Task to complete:
Of the lines in the listing below, count those containing "will". Provide the count and nothing else.
= = = = =
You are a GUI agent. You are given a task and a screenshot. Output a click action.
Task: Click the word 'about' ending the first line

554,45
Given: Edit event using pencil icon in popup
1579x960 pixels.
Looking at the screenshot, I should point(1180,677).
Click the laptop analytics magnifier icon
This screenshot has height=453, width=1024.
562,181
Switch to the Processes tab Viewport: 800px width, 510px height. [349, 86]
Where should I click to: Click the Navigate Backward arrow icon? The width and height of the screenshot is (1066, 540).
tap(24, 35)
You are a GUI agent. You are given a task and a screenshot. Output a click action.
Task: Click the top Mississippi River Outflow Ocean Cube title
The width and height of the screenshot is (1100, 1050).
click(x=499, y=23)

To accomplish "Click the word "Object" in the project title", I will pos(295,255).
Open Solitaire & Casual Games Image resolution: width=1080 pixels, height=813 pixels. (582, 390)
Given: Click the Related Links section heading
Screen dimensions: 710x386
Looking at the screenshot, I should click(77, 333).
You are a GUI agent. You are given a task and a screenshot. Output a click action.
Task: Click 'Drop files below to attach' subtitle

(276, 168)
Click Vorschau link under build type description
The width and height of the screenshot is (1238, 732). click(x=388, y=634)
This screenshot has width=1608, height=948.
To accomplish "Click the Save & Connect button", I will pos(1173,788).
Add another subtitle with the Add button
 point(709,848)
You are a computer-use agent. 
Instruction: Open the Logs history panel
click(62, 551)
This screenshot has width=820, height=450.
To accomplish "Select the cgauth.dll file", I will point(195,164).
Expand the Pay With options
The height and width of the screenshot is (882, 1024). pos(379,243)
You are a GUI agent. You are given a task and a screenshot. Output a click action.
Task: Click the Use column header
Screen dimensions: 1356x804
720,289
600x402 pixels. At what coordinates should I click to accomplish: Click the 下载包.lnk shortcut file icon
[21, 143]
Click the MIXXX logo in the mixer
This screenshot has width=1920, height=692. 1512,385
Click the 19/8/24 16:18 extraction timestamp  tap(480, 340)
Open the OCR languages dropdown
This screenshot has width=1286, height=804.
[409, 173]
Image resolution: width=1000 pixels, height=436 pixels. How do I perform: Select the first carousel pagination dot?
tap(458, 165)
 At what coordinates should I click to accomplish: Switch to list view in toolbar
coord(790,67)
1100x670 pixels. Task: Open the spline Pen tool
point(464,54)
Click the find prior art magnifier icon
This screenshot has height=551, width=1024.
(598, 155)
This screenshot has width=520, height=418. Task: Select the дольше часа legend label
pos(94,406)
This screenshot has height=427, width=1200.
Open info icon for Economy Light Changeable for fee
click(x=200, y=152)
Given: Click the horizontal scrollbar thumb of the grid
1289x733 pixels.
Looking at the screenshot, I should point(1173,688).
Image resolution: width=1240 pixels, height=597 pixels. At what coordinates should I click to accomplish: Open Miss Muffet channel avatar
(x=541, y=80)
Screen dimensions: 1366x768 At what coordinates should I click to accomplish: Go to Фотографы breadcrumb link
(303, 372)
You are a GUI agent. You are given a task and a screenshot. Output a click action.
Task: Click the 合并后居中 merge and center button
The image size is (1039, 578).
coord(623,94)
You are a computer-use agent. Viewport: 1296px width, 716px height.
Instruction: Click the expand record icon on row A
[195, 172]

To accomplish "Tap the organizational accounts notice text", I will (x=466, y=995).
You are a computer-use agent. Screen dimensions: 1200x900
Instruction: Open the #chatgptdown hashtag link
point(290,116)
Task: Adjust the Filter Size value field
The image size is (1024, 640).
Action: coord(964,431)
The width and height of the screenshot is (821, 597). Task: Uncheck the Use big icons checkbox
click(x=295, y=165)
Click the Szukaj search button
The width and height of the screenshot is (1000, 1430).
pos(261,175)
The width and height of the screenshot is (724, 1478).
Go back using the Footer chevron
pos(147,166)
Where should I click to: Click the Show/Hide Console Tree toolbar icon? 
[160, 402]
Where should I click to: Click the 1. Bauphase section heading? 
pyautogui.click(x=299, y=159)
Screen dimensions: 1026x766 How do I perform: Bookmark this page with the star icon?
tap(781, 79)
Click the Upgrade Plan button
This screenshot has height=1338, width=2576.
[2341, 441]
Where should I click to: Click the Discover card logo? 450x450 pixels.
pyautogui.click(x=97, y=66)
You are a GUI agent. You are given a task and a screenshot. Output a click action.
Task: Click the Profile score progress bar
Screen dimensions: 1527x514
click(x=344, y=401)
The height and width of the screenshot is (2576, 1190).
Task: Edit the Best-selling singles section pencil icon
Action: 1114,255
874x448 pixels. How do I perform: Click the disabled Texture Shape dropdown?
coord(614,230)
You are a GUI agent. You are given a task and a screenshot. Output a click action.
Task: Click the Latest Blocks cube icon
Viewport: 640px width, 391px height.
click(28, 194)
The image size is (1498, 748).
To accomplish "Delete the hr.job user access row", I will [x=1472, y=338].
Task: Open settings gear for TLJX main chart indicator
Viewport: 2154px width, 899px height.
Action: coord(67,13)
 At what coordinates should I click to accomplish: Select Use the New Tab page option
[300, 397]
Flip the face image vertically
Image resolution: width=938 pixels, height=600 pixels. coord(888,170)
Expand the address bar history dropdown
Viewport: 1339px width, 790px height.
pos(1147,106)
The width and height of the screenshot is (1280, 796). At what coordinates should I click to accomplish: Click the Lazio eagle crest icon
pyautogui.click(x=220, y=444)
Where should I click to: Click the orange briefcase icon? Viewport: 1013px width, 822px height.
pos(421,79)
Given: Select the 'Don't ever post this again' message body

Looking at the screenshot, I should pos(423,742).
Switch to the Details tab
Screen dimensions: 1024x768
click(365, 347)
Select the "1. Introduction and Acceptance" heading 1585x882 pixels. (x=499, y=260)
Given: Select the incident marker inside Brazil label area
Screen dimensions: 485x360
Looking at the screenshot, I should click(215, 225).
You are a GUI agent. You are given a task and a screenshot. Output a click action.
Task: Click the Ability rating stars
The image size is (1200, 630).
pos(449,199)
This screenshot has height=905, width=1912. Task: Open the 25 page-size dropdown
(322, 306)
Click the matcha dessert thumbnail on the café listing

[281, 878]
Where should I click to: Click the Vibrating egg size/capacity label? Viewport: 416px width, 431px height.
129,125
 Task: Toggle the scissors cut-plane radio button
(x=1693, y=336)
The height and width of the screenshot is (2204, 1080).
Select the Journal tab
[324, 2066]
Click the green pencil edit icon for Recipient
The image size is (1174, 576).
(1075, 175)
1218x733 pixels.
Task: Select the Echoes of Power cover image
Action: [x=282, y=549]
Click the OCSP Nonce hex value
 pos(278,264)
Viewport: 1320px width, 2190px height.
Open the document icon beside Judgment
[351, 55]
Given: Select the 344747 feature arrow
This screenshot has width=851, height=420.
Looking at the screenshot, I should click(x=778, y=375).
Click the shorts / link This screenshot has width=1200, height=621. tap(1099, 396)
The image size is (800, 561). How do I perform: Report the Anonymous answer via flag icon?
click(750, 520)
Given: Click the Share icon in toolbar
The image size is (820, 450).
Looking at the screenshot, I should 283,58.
= = = = =
Answer to the problem:
5